Project Title FERROVOLT
Project Code HPC_17_01010
Principal Investigator Prof Stefano Sanvito
Start Date 2017-12-20
End Date 2018-09-30
Abstract For a better understanding and design of ferroelectric photovoltaics: First-principles study of optical absorption and charge-carrier transport at ferroelectric domain walls in BiFeO3 The goal of this project is to help find the rules for a domain-wall engineering that optimizes photovoltaic efficiency of potential future-generation ferroelectric solar cells. The material to be studied is BiFeO3 as the most promising photovoltaic ferroelectric material known. Does the photovoltaic effect in BiFeO3 occur at the domain walls or in the bulk? What does it take a domain-wall to conduct electrons? The project aims at establishing the necessary conditions for electric fields and electrical conductivity at ferroelectric domain walls. Since experimental evidence is inconclusive, state-of-the-art ab initio methods will be applied. Electric fields have a long spatial range, so we will go beyond the standard supercell approach to obtain the spatial gradient of the band structure at the domain wall, needed to obtain charge-carrier distributions and electric fields. The Green's-function method for electronic quantum transport will be used for this purpose because it is suitable for extended, non-periodic systems. We will obtain the electrical conductivity as a function of the domain-wall type, structure, and purity.
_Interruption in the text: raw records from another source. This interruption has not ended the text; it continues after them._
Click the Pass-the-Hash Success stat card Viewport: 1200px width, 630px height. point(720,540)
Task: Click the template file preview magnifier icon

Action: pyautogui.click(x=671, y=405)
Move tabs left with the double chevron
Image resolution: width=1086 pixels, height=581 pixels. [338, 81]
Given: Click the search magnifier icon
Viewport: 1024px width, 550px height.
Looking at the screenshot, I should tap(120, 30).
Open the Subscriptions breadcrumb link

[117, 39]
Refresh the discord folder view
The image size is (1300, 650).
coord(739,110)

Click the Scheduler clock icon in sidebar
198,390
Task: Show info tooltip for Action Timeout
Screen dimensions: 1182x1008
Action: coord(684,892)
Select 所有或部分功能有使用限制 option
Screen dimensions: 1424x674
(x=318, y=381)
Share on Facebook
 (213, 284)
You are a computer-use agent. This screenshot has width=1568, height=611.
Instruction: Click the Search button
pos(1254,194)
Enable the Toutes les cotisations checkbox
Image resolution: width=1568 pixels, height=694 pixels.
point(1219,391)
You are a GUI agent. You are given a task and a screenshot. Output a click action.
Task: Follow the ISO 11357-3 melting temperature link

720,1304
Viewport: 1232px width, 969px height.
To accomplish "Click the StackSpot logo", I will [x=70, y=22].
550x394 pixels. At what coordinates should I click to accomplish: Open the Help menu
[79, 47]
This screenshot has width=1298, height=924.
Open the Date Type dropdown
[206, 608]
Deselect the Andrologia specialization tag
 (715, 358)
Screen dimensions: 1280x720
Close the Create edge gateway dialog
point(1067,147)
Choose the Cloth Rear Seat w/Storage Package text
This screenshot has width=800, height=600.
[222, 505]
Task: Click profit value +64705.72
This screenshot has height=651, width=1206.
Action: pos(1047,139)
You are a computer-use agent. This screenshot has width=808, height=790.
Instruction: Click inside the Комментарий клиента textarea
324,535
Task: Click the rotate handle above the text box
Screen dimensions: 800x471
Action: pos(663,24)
Conclusions for the role of the domain walls in BiFeO3 will be generalized as far as possible in order to apply them to other ferroelectric semiconductors as well. The project is positioned where fundamental condensed-matter physics meets applied solar-cell research. It is expected to advance the frontier of knowledge in basic research and to lay the ground for further research on ferroelectric photovoltaics. It is a contribution to the efforts of the European Union to develop innovative solutions for a sustainable energy supply that help achieve independence of fossil energy. In addition, high-throughput screening and computational characterization for promising photovoltaic absorber materials is planned, including, but maybe not limited to, perovskites and related compounds.